Cable Technology Feature Article
Fundamentals of U.S. Video Subscription Business Still Intact
By Gary Kim, Contributing Editor
About 86 percent of U.S. households subscribe to a video subscription service provided by a cable, satellite or telco provider, the latest research from Leichtman Research Group shows.
The importance of that number is that penetration apparently peaked in 2010, when some 88 percent of households bought video subscription services from cable, satellite or telco providers.
Since then, the market has receded, as a lower percentage of housing units buy the product, even if service providers can claim customer lift of about one percentage point, according to Leichtman Research Group.
Among TV households that do not currently subscribe to a multi-channel video service, 40 percent subscribe to Netflix, 11 percent subscribe to Amazon Prime, and seven percent buy Hulu (News - Alert) Plus.

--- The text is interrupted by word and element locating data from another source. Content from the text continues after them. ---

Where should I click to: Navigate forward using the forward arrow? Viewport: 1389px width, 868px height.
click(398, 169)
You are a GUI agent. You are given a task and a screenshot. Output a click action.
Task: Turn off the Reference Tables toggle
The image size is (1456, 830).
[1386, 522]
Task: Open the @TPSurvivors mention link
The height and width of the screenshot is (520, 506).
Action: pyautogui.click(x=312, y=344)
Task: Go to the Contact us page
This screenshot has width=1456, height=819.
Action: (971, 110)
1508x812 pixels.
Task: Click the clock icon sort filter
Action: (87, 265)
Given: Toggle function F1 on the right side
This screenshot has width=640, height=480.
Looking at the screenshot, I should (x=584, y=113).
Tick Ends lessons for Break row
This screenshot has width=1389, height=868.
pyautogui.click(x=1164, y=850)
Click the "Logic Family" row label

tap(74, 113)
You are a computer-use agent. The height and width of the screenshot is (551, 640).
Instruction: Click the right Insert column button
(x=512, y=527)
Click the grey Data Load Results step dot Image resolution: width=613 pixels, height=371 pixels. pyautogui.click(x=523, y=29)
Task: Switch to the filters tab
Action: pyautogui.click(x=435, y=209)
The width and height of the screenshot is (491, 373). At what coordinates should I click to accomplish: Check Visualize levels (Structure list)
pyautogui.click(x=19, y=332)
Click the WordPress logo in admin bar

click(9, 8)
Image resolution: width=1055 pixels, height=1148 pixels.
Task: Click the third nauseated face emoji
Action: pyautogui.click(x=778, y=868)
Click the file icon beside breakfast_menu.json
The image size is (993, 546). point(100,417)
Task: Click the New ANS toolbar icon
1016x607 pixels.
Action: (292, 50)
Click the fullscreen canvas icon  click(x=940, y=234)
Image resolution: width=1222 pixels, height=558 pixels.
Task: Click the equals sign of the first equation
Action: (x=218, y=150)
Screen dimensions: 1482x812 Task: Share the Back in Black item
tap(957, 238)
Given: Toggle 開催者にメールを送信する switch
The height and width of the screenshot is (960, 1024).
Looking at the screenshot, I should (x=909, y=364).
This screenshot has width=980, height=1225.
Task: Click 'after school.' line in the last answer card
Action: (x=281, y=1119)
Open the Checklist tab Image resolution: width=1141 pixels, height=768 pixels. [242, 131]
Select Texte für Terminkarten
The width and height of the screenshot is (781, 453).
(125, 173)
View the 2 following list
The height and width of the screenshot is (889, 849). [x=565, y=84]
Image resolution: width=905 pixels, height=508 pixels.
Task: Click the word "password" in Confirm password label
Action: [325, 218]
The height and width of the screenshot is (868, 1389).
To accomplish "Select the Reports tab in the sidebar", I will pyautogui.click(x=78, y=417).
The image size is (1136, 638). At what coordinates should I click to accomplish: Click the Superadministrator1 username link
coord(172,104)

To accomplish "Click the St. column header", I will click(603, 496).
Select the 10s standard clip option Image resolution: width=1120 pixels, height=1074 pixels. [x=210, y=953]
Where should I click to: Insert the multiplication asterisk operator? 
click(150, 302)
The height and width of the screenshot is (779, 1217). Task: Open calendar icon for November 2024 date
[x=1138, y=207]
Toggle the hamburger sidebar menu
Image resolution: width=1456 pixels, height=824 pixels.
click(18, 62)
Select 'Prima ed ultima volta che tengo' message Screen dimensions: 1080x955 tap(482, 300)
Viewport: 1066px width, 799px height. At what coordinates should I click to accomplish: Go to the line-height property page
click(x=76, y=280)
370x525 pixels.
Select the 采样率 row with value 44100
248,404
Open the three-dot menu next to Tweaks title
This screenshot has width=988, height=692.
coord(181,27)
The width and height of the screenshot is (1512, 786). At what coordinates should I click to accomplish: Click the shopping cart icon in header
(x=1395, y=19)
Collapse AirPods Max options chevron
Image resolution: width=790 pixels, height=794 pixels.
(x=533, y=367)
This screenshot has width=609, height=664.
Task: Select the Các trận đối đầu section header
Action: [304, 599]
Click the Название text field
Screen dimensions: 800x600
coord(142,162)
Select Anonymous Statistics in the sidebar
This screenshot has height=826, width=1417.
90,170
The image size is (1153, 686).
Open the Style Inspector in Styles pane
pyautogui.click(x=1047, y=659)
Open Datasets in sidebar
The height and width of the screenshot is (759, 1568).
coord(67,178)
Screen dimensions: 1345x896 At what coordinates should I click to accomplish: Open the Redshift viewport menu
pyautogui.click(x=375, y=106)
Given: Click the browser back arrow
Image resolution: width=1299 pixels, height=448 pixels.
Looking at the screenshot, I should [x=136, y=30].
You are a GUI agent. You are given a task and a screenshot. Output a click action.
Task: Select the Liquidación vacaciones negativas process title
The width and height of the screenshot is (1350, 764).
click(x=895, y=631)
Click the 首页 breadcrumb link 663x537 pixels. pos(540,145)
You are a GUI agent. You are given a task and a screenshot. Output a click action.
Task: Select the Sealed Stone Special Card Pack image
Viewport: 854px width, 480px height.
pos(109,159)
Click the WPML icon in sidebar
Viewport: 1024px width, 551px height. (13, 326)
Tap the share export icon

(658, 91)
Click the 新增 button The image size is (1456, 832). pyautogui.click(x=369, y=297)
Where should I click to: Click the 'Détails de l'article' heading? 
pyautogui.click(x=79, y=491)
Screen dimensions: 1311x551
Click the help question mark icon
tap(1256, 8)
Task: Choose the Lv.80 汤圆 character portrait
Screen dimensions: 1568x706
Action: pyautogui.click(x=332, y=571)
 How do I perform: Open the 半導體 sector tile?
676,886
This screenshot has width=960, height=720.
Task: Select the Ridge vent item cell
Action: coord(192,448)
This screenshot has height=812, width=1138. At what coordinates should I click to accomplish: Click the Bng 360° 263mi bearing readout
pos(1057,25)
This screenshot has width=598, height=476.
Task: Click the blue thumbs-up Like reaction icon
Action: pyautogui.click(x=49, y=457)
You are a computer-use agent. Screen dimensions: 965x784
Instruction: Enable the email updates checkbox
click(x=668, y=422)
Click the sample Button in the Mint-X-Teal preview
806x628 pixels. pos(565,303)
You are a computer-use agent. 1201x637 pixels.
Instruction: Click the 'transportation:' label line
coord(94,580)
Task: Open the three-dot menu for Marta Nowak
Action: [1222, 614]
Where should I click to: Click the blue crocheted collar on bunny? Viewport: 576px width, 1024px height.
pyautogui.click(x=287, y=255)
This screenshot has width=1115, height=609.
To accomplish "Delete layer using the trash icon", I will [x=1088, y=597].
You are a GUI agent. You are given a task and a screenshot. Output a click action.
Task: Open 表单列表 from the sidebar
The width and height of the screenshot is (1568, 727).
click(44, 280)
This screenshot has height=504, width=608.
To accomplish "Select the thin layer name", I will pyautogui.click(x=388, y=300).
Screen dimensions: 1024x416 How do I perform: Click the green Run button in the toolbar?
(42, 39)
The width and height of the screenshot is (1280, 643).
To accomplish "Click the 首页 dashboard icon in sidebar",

Overall, about 42 percent of non-subscribing households use an over the top service. But 58 percent of non-subscribing households do not appear to be watching TV or buying a video service at all.
Some eight percent of households appear to use over the air TV only. About six percent of households appear to watch a combination of broadcast TV and over the top programming.
In fact, one might argue that, at least for the moment, while total video subscribers and video sub penetration both are going down, the business remains largely stable. As you might expect, households with lower incomes buy the product less than households with higher incomes.
Nationwide, 20 percent of TV households with annual incomes less than $50,000 are non-subscribers, compared to nine percent with incomes greater than $50,000.
That might suggest there is some potential for greater sales if lower cost subscription alternatives were available. But the more ominous figure is the nine percent of consumers with higher incomes who apparently do not see value in buying the product.
In other words, many of those households can afford to buy, but choose not to do so.
Mean reported monthly spending on multi-channel video service is $83.25, an increase of 5.9 percent, year over year.
Again, that might be either a sign of trouble or a positive sign from a service provider perspective. The positive is that consumers were willing to pay substantially more, in the aggregate. The negative is that such price increases likely cannot continue indefinitely.
Indeed, spending by the top end might be obscuring growing price trouble. Multi-channel video subscribers with household incomes greater than $50,000 spent 18 percent more per month than those with incomes less than $50,000.
So a disproportionate share of the spending increases, as you would expect, come from households that value video entertainment more than average.
Some 10 percent of non-subscribers had subscribed to a multi-channel video service in the past year, and seven percent plan to subscribe to a service in the next six months.
There are some signs of resistance, though. About 1.4 percent of all TV households paid to subscribe to a service in the past year, but currently do not buy. That is roughly consistent results over the past five years, LRG indicates. In other words, the rate of abandonment is flat.
Only about five percent of current multi-channel video subscribers did not subscribe at some time in the past two years and just watched programs from the Internet instead of buying a video service provided by a cable, satellite or telco provider.
Some will argue that is a sign that the fundamentals of the video subscription business remain intact.